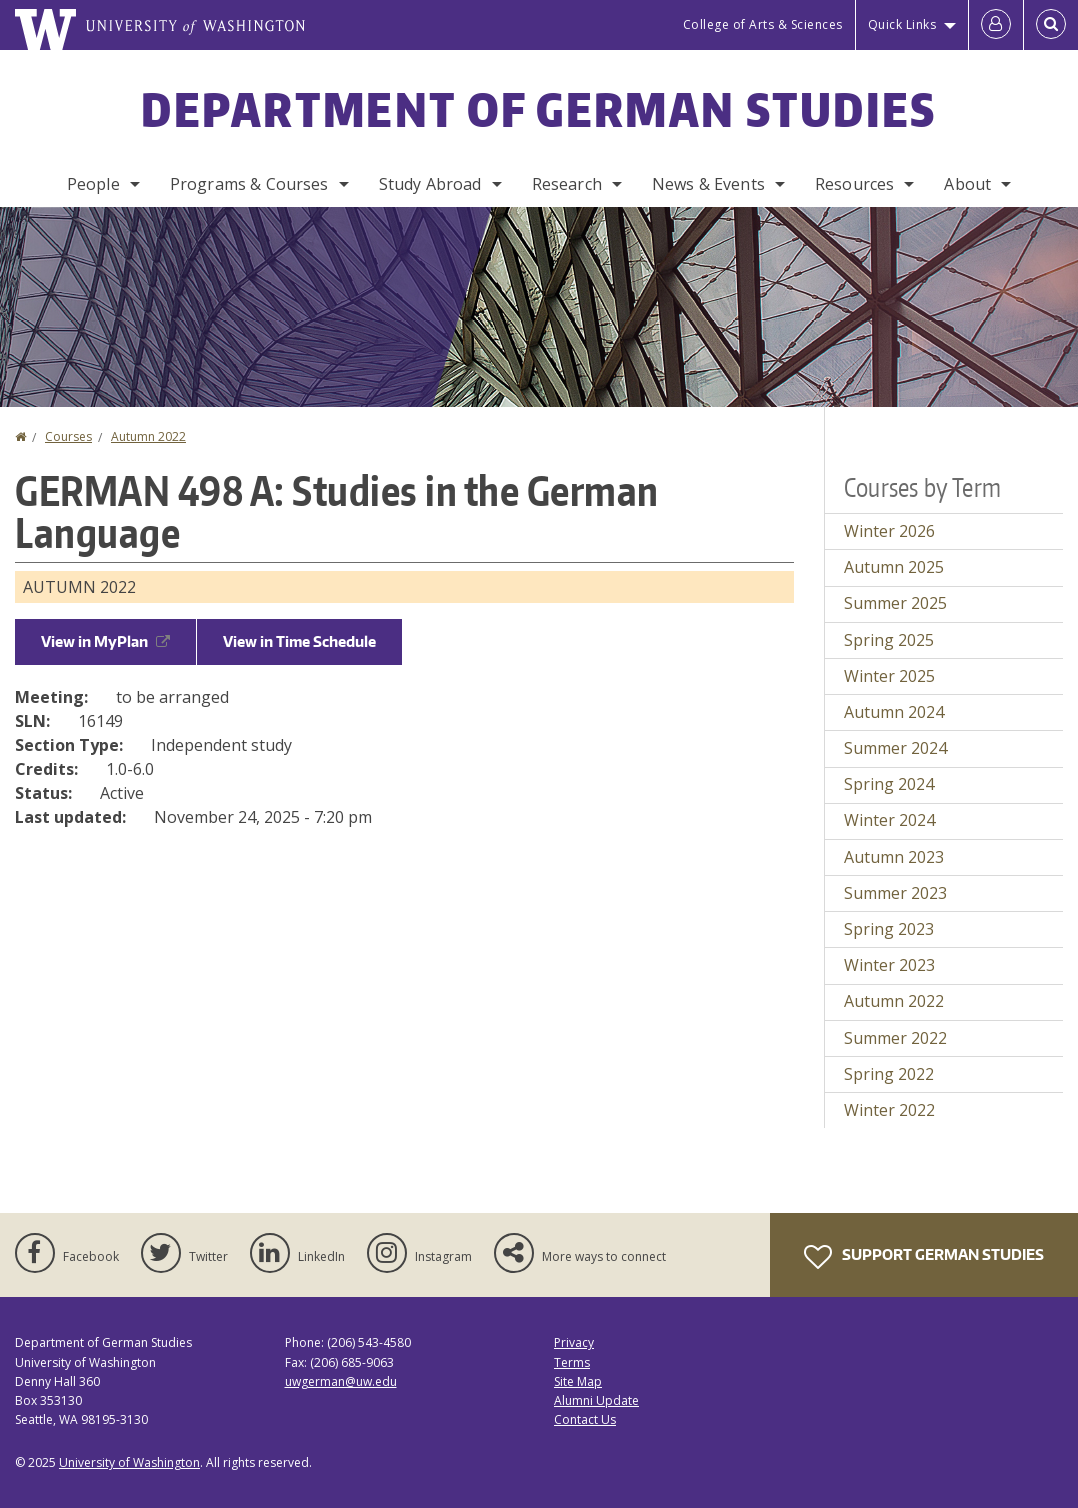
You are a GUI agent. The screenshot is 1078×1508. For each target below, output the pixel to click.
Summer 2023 (895, 893)
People (93, 184)
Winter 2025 (889, 676)
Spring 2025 (889, 640)
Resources (854, 184)
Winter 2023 (889, 965)
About (967, 184)
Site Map (578, 1381)
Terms (572, 1362)
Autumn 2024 (894, 712)
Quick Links (902, 24)
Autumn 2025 (894, 567)
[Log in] (996, 25)
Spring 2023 (889, 929)
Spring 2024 (889, 784)
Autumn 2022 (148, 436)
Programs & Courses (249, 184)
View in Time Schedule (299, 641)
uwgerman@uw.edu (341, 1381)
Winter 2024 (889, 820)
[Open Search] (1051, 25)
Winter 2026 (889, 531)
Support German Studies (924, 1257)
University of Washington (129, 1462)
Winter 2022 (889, 1110)
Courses (68, 436)
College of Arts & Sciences (763, 24)
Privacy (574, 1342)
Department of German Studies (538, 109)
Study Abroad (430, 184)
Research (567, 184)
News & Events (708, 184)
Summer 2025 (895, 603)
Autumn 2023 (894, 857)
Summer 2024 (895, 748)
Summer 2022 (895, 1038)
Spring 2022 (889, 1074)
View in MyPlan (105, 641)
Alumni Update (596, 1400)
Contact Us (585, 1419)
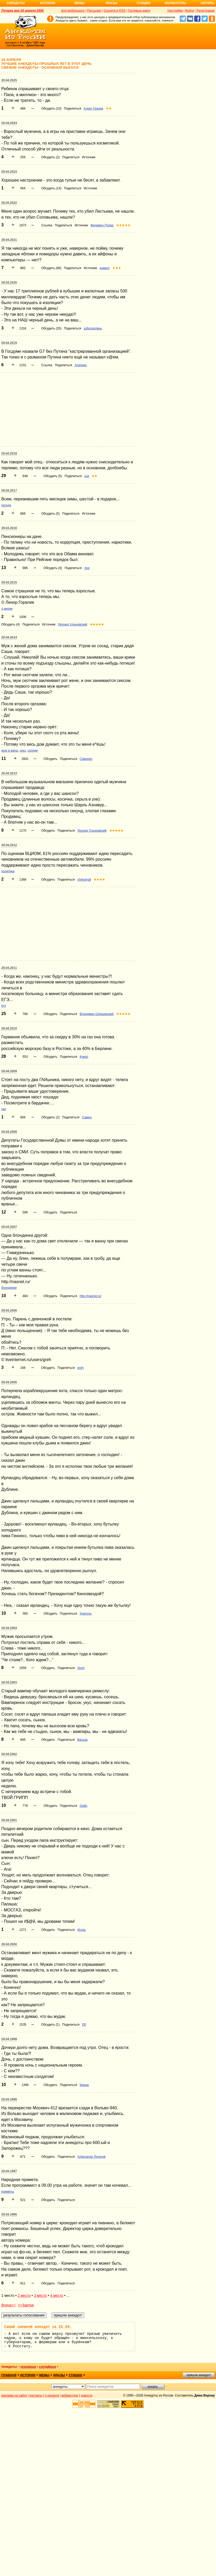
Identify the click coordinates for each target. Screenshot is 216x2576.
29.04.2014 (9, 637)
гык (86, 476)
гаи (3, 1109)
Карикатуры (175, 3)
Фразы (111, 3)
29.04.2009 (9, 1071)
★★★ (116, 268)
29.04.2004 (9, 1628)
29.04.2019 (9, 343)
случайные (47, 2367)
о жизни (7, 608)
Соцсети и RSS (114, 10)
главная (8, 2375)
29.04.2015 (9, 582)
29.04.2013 (9, 773)
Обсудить (50, 759)
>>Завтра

┄┄┄┄┄┄┄┄┄┄

Exercise instructions –
Reproduce all of the data above line for line, changing nothing. Leave the pictures out of your copy.

Answer to the exercise –
You are a GUI agent. The screenshot is 1078×1508. For each target below, output the pixel to click.
Summer 2023 (895, 893)
People (93, 184)
Winter 2025 (889, 676)
Spring 2025 (889, 640)
Resources (854, 184)
Winter 2023 (889, 965)
About (967, 184)
Site Map (578, 1381)
Terms (572, 1362)
Autumn 2024 (894, 712)
Quick Links (902, 24)
Autumn 2025 (894, 567)
[Log in] (996, 25)
Spring 2023 (889, 929)
Spring 2024 (889, 784)
Autumn 2022 (148, 436)
Programs & Courses (249, 184)
View in Time Schedule (299, 641)
uwgerman@uw.edu (341, 1381)
Winter 2024 (889, 820)
[Open Search] (1051, 25)
Winter 2026 (889, 531)
Support German Studies (924, 1257)
University of Washington (129, 1462)
Winter 2022 (889, 1110)
Courses (68, 436)
College of Arts & Sciences (763, 24)
Privacy (574, 1342)
Department of German Studies (538, 109)
Study Abroad (430, 184)
Research (567, 184)
News & Events (708, 184)
Summer 2025 (895, 603)
Autumn 2023 (894, 857)
Summer 2024 (895, 748)
Summer 2022 (895, 1038)
Spring 2022 (889, 1074)
View in MyPlan (105, 641)
Alumni Update (596, 1400)
Contact Us (585, 1419)
Identify the click coordinates for each target. Screenshot is 216x2576.
29.04.2014 (9, 637)
гык (86, 476)
гаи (3, 1109)
Карикатуры (175, 3)
Фразы (111, 3)
29.04.2009 (9, 1071)
★★★ (116, 268)
29.04.2004 (9, 1628)
29.04.2019 (9, 343)
случайные (47, 2367)
о жизни (7, 608)
Соцсети и RSS (114, 10)
главная (8, 2375)
29.04.2015 (9, 582)
29.04.2013 (9, 773)
Обсудить (50, 759)
>>Завтра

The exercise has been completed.